Ben-Gvir, sosyal medya hesabından paylaştığı görüntüde, "Bu İsrail halkı için geri gelmemiz ve egemenliğimizi göstermemiz gereken en önemli mekan" ifadesini kullandı.
Yüzlerce fanatik Yahudi yerleşimci de Yahudilik inancına göre "Tapınak'ın yıkılış dönümü" olarak anılan günde sabah saatlerinden itibaren yoğun İsrail polisi denetimi altında Mescid-i Aksa'ya baskın düzenledi.

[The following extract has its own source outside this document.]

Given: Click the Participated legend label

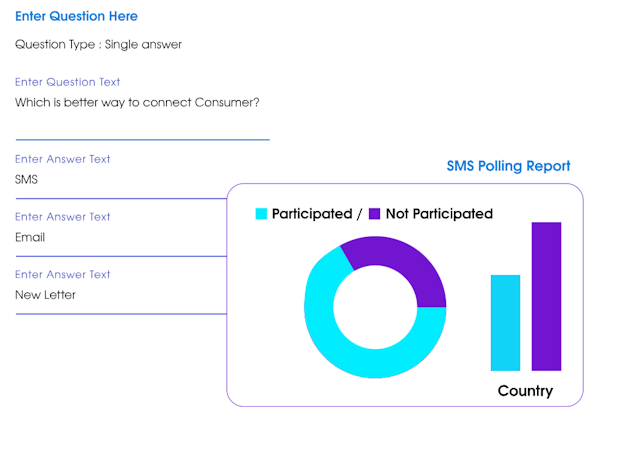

"DİN SAVAŞINDA GERİLİMİ TIRMANDIRMA ANLAMINA GELİR"
Filistinli Hamas Hareketi Sözcüsü Hazım Kasım, yaptığı yazılı açıklamada, "İsrail hükümetinde yer alan bakanların Mescid-i Aksa'ya baskınının İsrail'in Kudüs ve Mescid-i Aksa'ya karşı sürdürdüğü din savaşında gerilimi tırmandırma anlamına geldiğini" belirtti.
Kasım, "bu baskınların Filistin halkı, İslam ümmeti ve Arap dünyasının hislerine karşı bir kışkırtma olduğunu" kaydetti.
Binyamin Netanyahu hükümetinde geçen yıl sonunda bakanlık görevine gelen Itamar Ben-Gvir ocak ve mayısta da Mescid-i Aksa'ya baskın düzenlemiş, aşırı sağcı bakanın baskınları İslam dünyası ve uluslararası camiada tepkiyle karşılanmıştı.
Fanatik Yahudiler, Süleyman Mabedi'nin MÖ 586 ve MS 70 yıllarında iki kez yıkılışının yıl dönümü olarak kabul edilen Tişa BeAv olarak isimlendirilen yas ve oruç günü dolayısıyla "Mescid-i Aksa'ya baskın düzenleme" çağrıları yapmıştı.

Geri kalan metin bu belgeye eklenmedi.